You want to play chicken with our future?

Fine.

I can issue ultimatums, too.

If you help to elect John McCain, who is running as a Bush 3.0, if you help elect a man whose every campaign promise seems to share a core of increasing suffering in the world, history will view you as idiots.

Neither Clinton nor Obama is a perfect candidate.  But either of them is one million times better than McCain.

I don’t care how you do it.  Hold your nose.  Promise yourself you’ll do this one thing and then you’re seriously moving to Canada.  Get so drunk you won’t remember voting for Obama.  Vote for Obama and write in “Fucky McFuckerson (D)” for every other race.  Vote for Obama and then print yourself up a bunch of “Chelsea Clinton 2016” shirts and start campaigning.  Whatever you need to do to get yourself at peace with it.

But you have got to make an effective vote against McCain.

If you don’t, his presidency is on your hands.

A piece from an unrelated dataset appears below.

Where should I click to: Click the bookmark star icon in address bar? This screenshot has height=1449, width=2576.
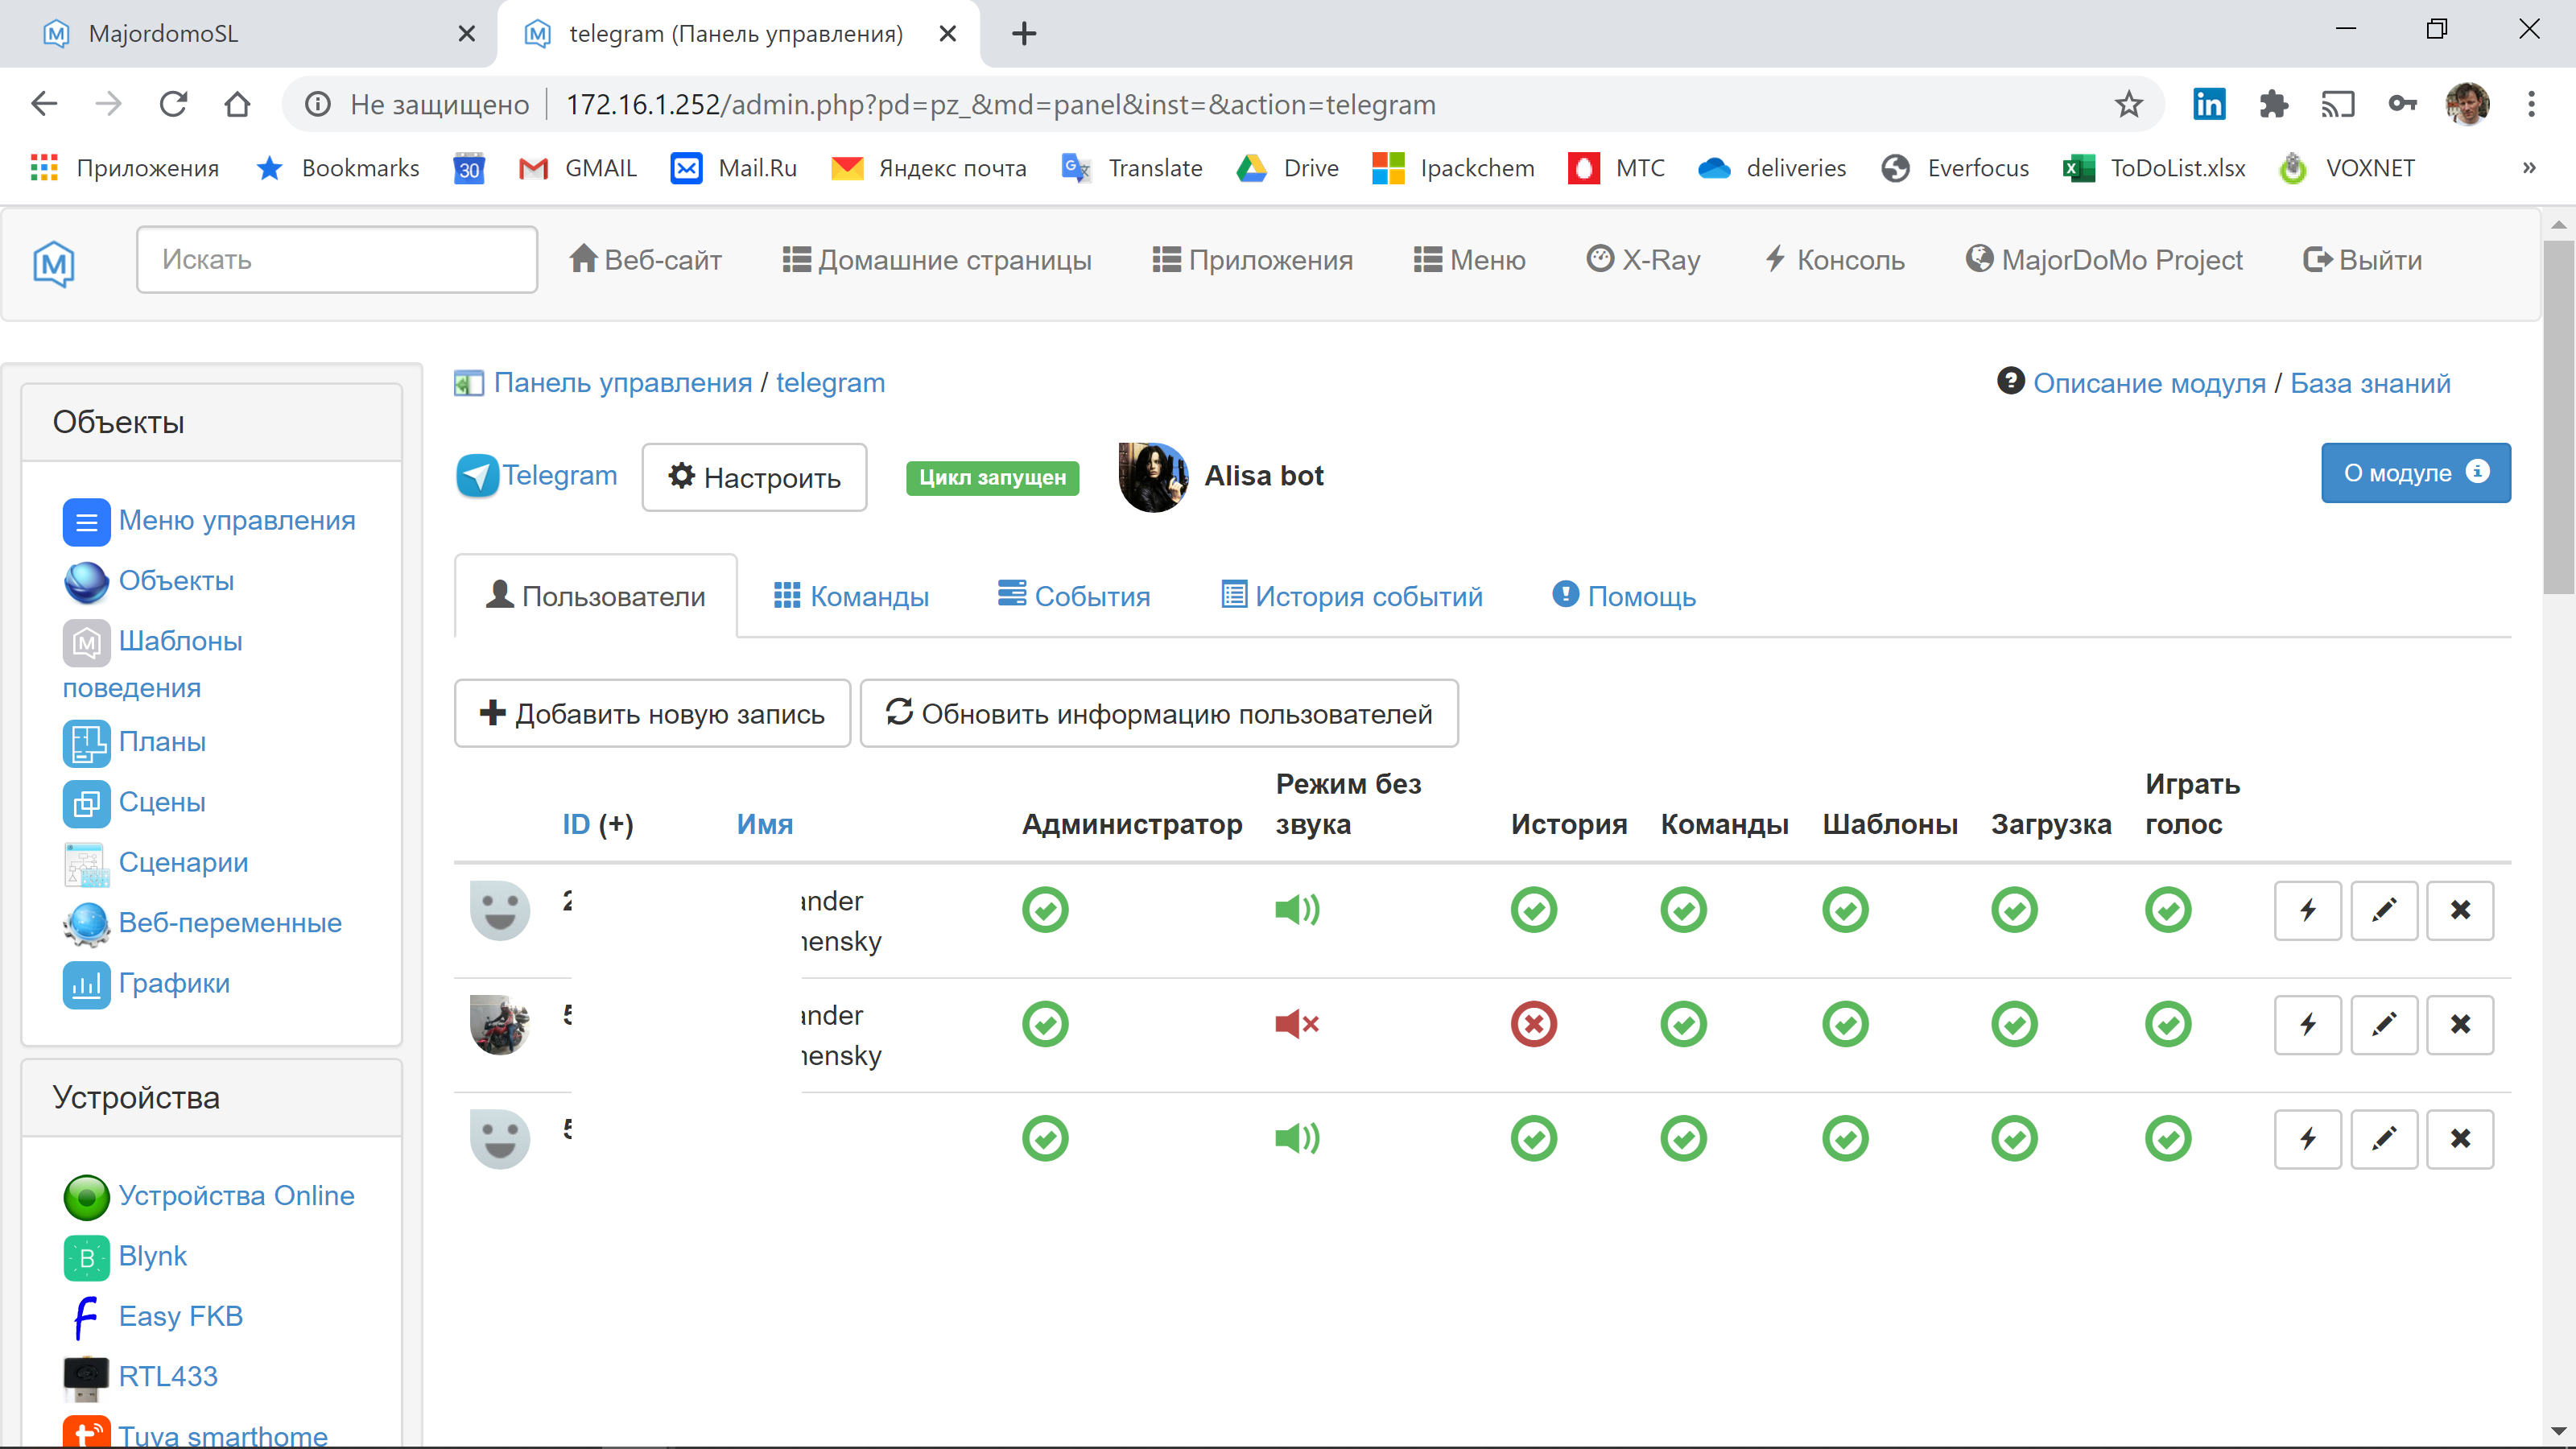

Radical Leftists, in Context

I just got off the phone with the recalcitrant brother who is rapidly becoming the radical leftist among his group of friends.  I can’t tell you how funny this strikes me, but apparently knowing your Bible and a little bit about Malcolm X makes you a commie in his world.

He’s down there in Georgia trying to drum up support for Obama (there is no talk among his peers of voting for Clinton, the idea is so preposterous to them, for what it’s worth) but his peers are all afraid that Obama will “let the Muslims into the country” and the recalcitrant brother said that he blew their minds when he told them that there were white Muslims.

He also reports that many of them feel like a vote for Obama would be wasted because none of them believe he’ll live to serve out his whole presidency.

I was listening to NPR last night and they were talking to the guy who wrote the Washington Post story about the racism that Obama workers have encountered when out there drumming up support for Obama and the reporter was talking about how this is a kind of underreported story.

The interviewer asked him about the destroyed campaign headquarters and why that didn’t make more national news, why the Obama camp wanted to downplay it.  And I forget what he said, basically something like they didn’t want to make a big deal out of it.

But I was thinking back, too, to back when African Americans were so wary of voting for Obama and were still throwing their support behind Clinton and the sense I got, at least among folks down here, was that they didn’t believe he ever could serve as president, that he would be killed either before he got into office or while in office.

And remember that that was one of the reasons Colin Powell’s wife asked him not to run.

I think that the Obama campaign has been trying hard to pitch a message that is something like “Yes, we are all different, and yes, we have our disagreements, and, yes, there is racism in America, but it’s not like it was, and we can all come together.”

Shoot, even I was arguing that the West Virginia vote wasn’t about racism.

But, I don’t know.  I talk to the recalcitrant brother and it reminds me that these divisions are still fresh and ugly and potentially violent, that there are folks who saw the assassinations of King, Kennedy, and X* as effective means of making their political points.  And I think it’s reasonable for other folks to be concerned about that.

But you don’t want to give into fear, I guess, too, right?

I don’t know.  To me, that’s why it’s so important to speak out about the racism that has permeated this whole race, because there are people out there who believe that assassinating someone is an effective form of political protest and then there’s a larger group of folks whose racist beliefs help aid and comfort and reassure the first group that it’s okay to take that step.

Well, I’ve gotten off course.

My point was originally just that it’s funny that the recalcitrant brother is by far the most conservative person in our family and yet is somehow the most radical person in his peer group.

*None of the recalcitrant brother’s friends–black or white–believe Malcolm X was killed by black men.